CONSIGNE 1 => Traduisez en anglais cette phrase du texte extrait : « Le recours aux algorithmes est un champ nouveau. »

TEXTE EXTRAIT =>
M. le général d’armée Jacques Langlade de Montgros. Le recours aux algorithmes est un champ nouveau. Il est complexe. La pratique reste donc expérimentale, même si elle commence à produire des effets. Cela permet, dans le cadre de la lutte contre le terrorisme, d’avoir une approche prédictive. Ce champ n’est pas encore pleinement utilisé par le renseignement militaire. L’appropriation de l’outil nécessite du temps et une technicité que la DRM n’a pas encore aujourd’hui, mais qu’elle a pour ambition d’acquérir demain. Cette mesure ne figure pas dans la LPM, mais il est envisagé de la faire figurer dans les textes ultérieurs.

Mme Anne Le Hénanff (HOR). Vous dites « demain » : quelle est l’échéance ?

M. le général d’armée Jacques Langlade de Montgros. Le projet est étudié par les services de renseignement et des discussions sont en cours avec la coordination nationale du renseignement et de la lutte contre le terrorisme (CNRLT).

Mme Anne Genetet (RE). La LPM prévoit une augmentation globale des effectifs. Qu’est-ce qui vous a été promis en la matière ? Que souhaiteriez-vous obtenir ?

Le départ d’agents civils ou militaires vers des structures dépendant d’intérêts étrangers, en France ou ailleurs, fait l’objet de l’article 20. Cet outil législatif vous suffit-il ou faut-il le compléter ?

M. le général d’armée Jacques Langlade de Montgros. Je ne suis pas entré dans le détail en ce qui concerne les effectifs. La DRM rassemble 1 900 personnes, en augmentation depuis l’entrée en vigueur de la LPM actuelle, et il est prévu que la hausse se poursuive, à raison de 300 personnes environ. Dans le même temps, un doublement des effectifs de la réserve est prévu. Je dispose de 250 réservistes environ. L’objectif est de monter à 500 à l’horizon de la fin de la LPM.

Au-delà des chiffres, ce sont des compétences qui m’intéressent. Avoir des compétences précises tout en s’inscrivant dans les volumes nécessaires pour optimiser l’usage des nouveaux outils dont nous disposerons relève d’une dentelle assez fine.

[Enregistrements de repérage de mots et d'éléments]
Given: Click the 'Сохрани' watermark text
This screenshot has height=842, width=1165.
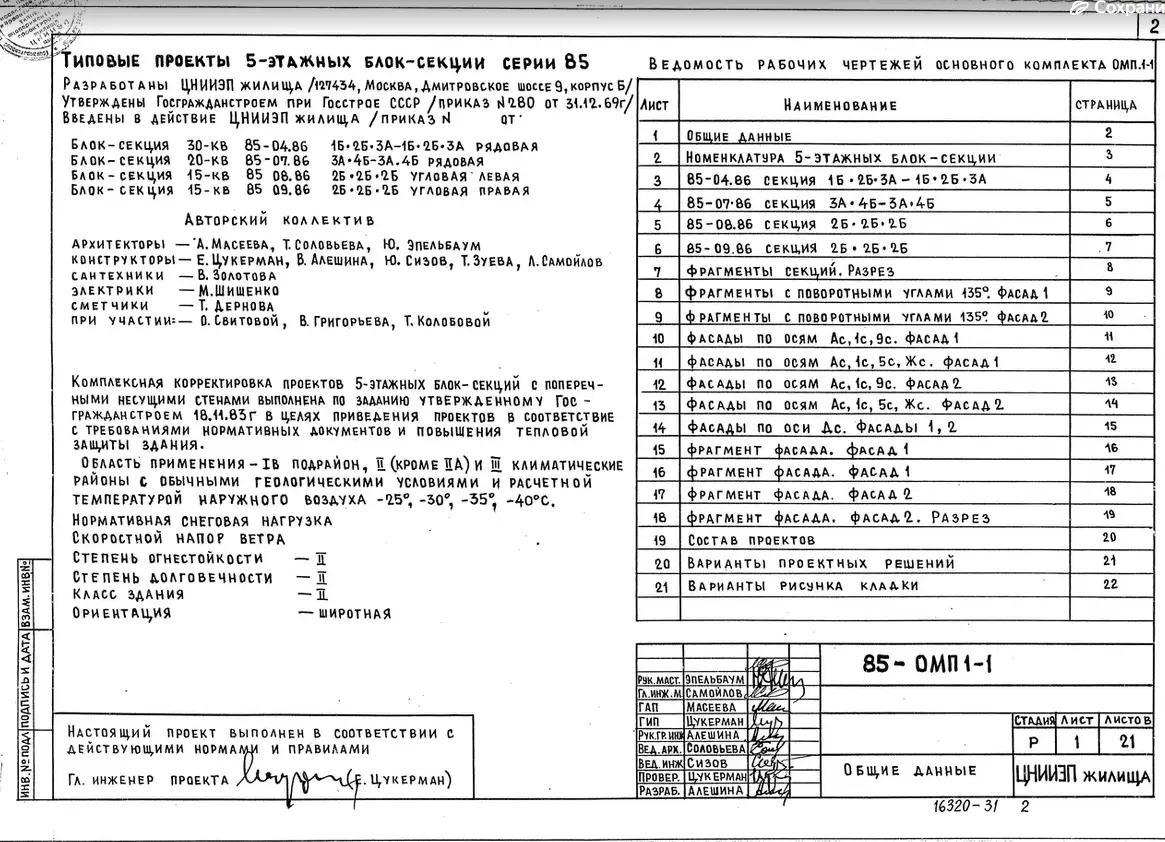Looking at the screenshot, I should (1128, 8).
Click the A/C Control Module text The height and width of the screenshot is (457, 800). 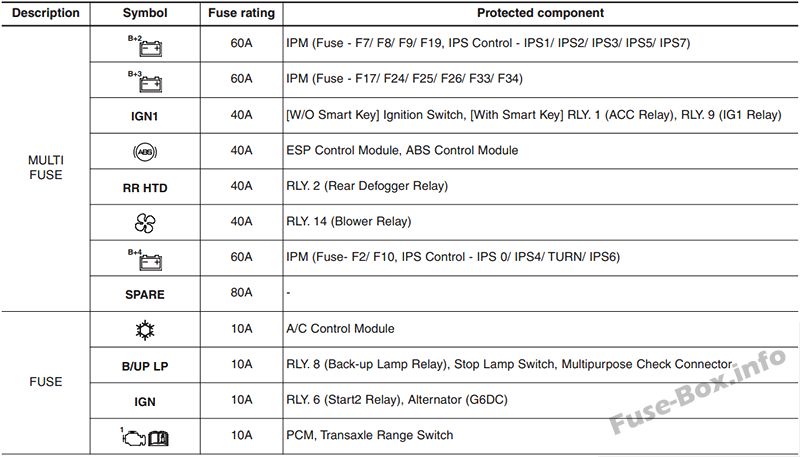pyautogui.click(x=340, y=328)
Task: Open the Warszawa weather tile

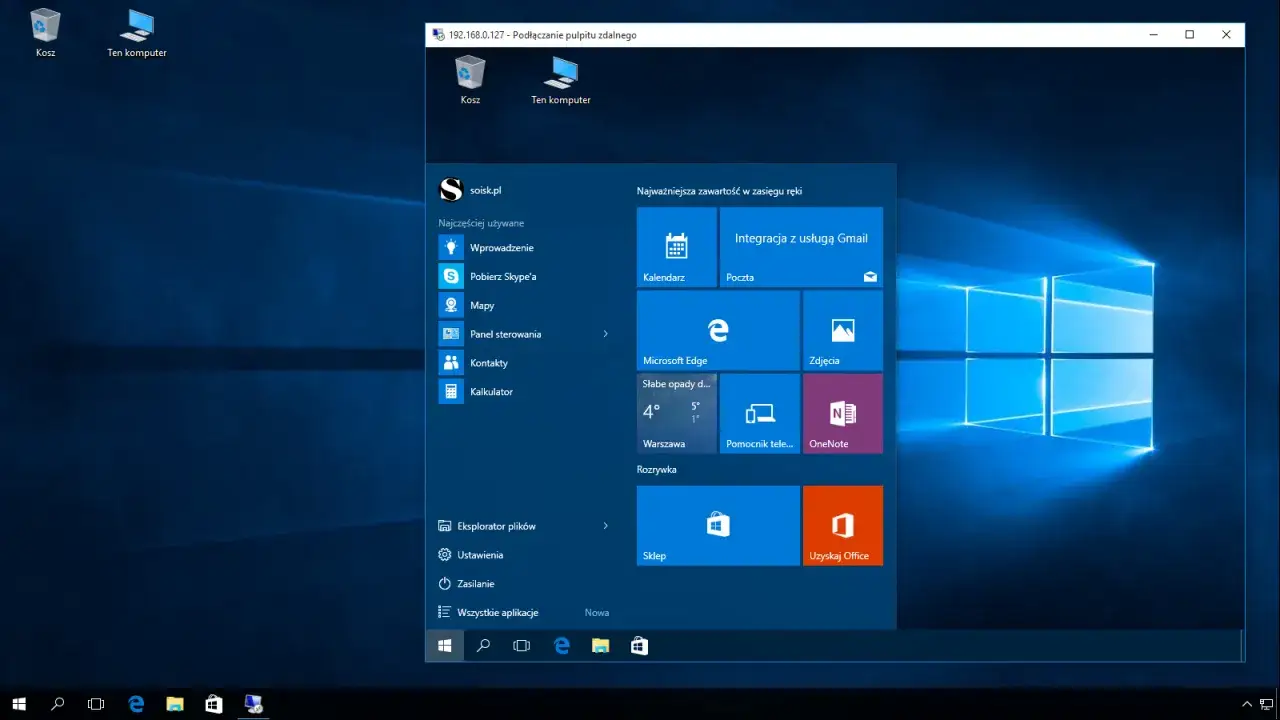Action: (676, 413)
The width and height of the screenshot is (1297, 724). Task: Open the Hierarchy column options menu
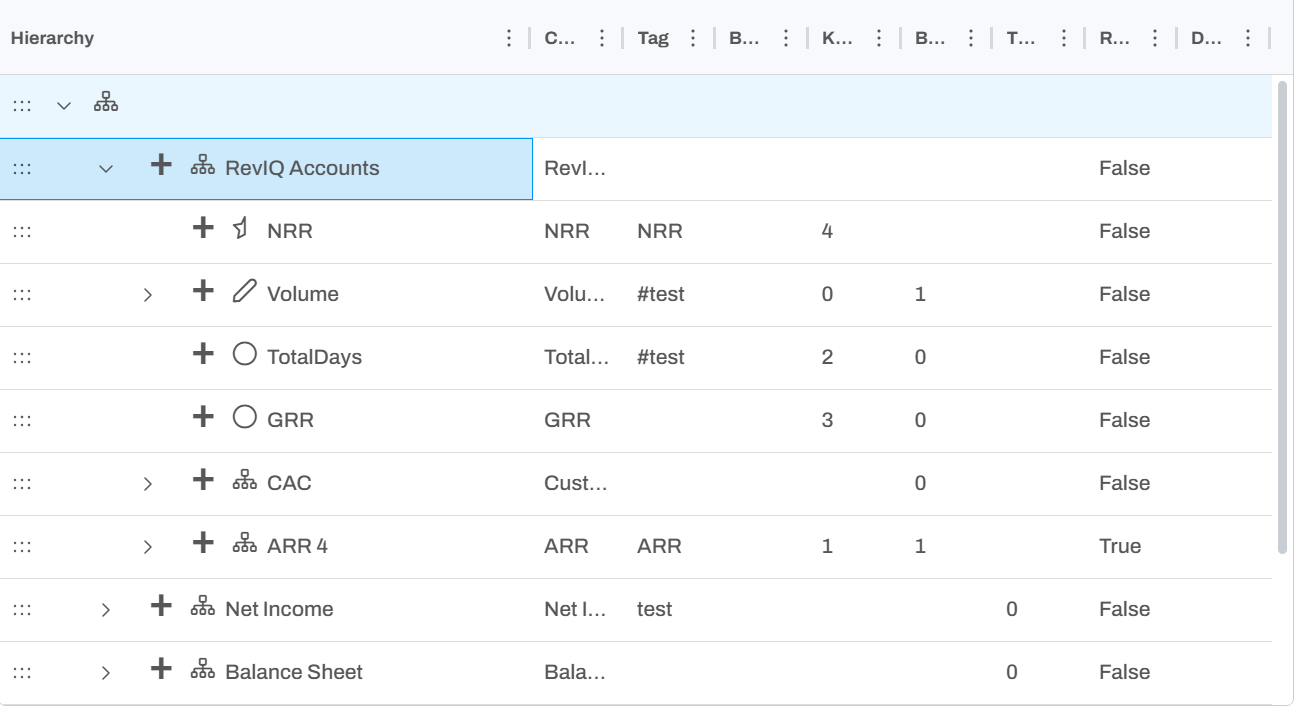[509, 38]
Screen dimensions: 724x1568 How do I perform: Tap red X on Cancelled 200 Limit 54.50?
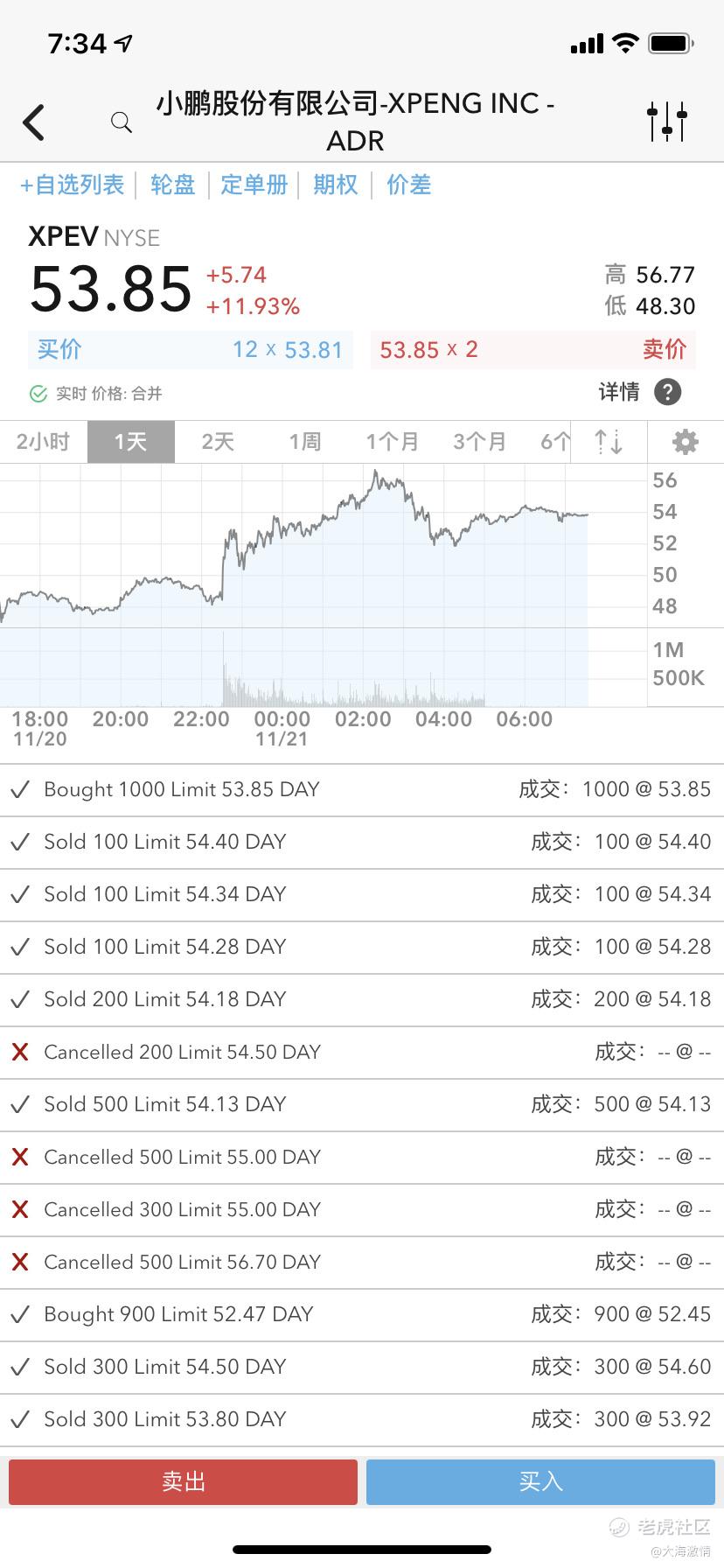pos(20,1052)
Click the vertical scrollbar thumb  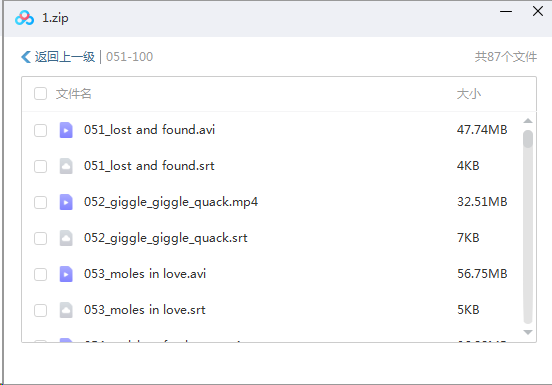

CONSIGNE 2 => Filtrez les enregistrements ci-dessus en recopiant chaque ligne qui contient la chaîne « Task ».

RÉSULTAT DE L'EXERCICE 1 => The use of algorithms is a new field.

RÉSULTAT DE L'EXERCICE 2 =>
Task: Open the Warszawa weather tile
The width and height of the screenshot is (1297, 724). Task: Open the Hierarchy column options menu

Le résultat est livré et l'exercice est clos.